El primer paso es consultar al sector de salud o zoonosis municipal si la zona ha tenido casos de hantavirus recientes o en el pasado. Si estamos en zona de riesgo, pero sin casos reportados, al ingresar en ambientes cerrados, oscuros y poco ventilados es muy importante utilizar elementos de protección como guantes descartables, máscaras faciales, gorro y gafas de tipo industrial.

  • Luego, para proceder a la limpieza de estos ambientes, se puede desinfectar toda superficie que pudiera estar contaminada con heces u orina de roedores aplicando una parte de lavandina en nueve de agua con trapos o rociando con una regadera y dejar actuar como mínimo 30 minutos. Estos roedores son hábiles trepadores, por lo tanto, es conveniente revisar techos, tirantes, tanques de agua, cableado aéreo y paredes y sellar toda abertura mayor a 4 centímetros. Además, no se debe barrer en seco, ni usar aspiradoras o agitar elementos que liberen polvillo y que pueden estar contaminados. No tocar ningún objeto que tenga visiblemente excrementos de roedores.
  • No encender la calefacción o refrigeración domiciliaria o de vehículos de poco uso en garajes rurales si se sospecha la presencia de roedores en interior del sistema, dado que podríamos diseminar el virus en el ambiente.
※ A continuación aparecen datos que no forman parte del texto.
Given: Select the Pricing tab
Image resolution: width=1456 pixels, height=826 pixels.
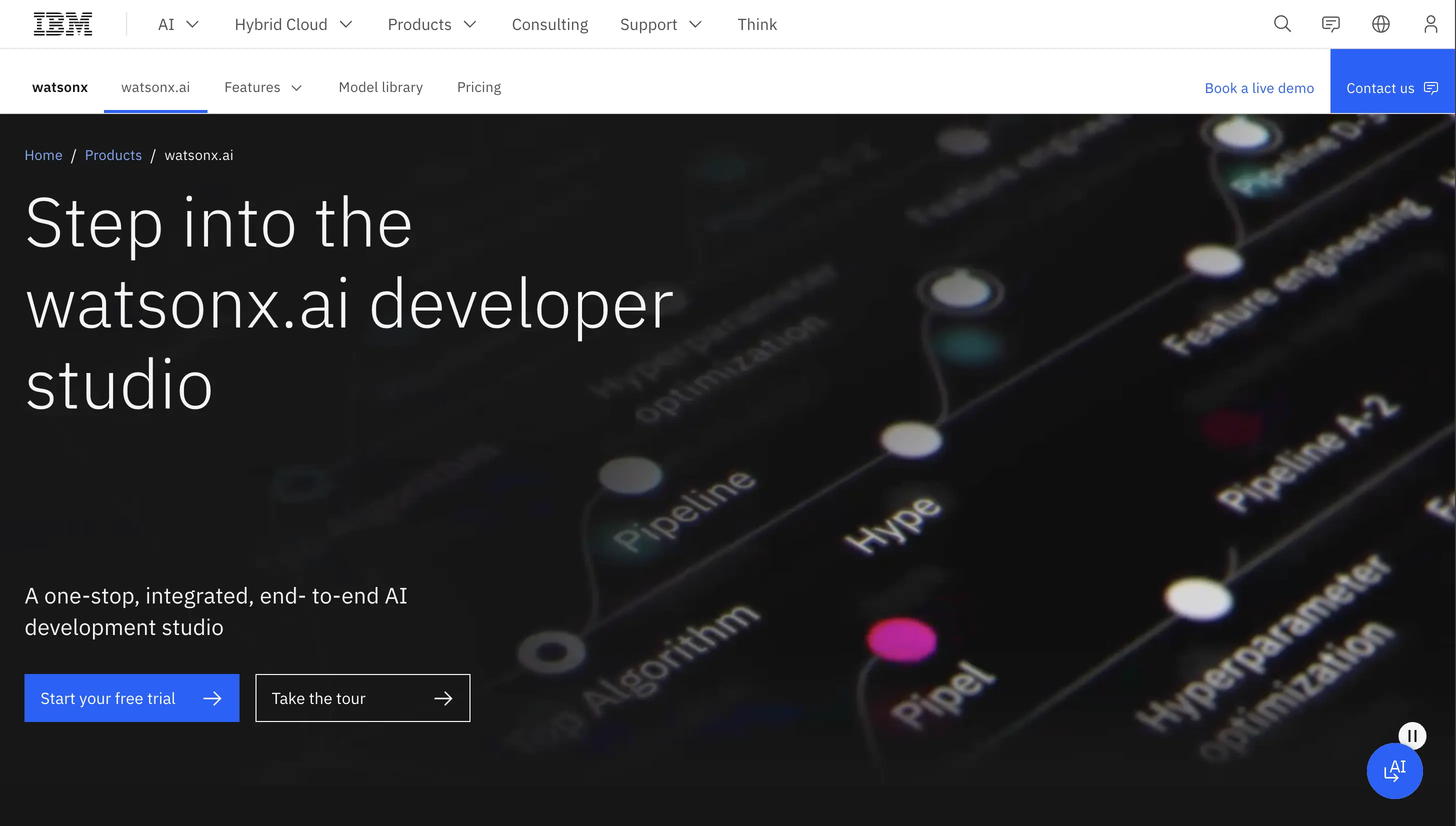Looking at the screenshot, I should pyautogui.click(x=478, y=88).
  • Por otra parte, es muy importante lavar y desinfectar alimentos o insumos en cajas, latas, botellas y bolsas que puedan estar contaminados con heces y orina. En caso de construir huertas, disponerlas lo más alejadas posible de la vivienda (mayor a 30 metros), ordenar y limpiar el medio alrededor de la misma, controlar malezas para eliminar refugios y retirar restos de frutas o semillas antes de oscurecer.
  • En el caso de requerir un programa de control de roedores, este debe llevarse a cabo por profesionales entrenados en base a un diagnóstico previo y con estrategias seguras. Si las autoridades de zoonosis locales reportan casos de hanta en la zona, ellos indicarán la estrategia correcta y quién debe efectuarla. Recordamos que los rodenticidas poseen acción anticoagulante y generan hemorragias externas, por lo tanto, es clave tomar los recaudos al recolectar y desinfectar el lugar donde fueron encontrados.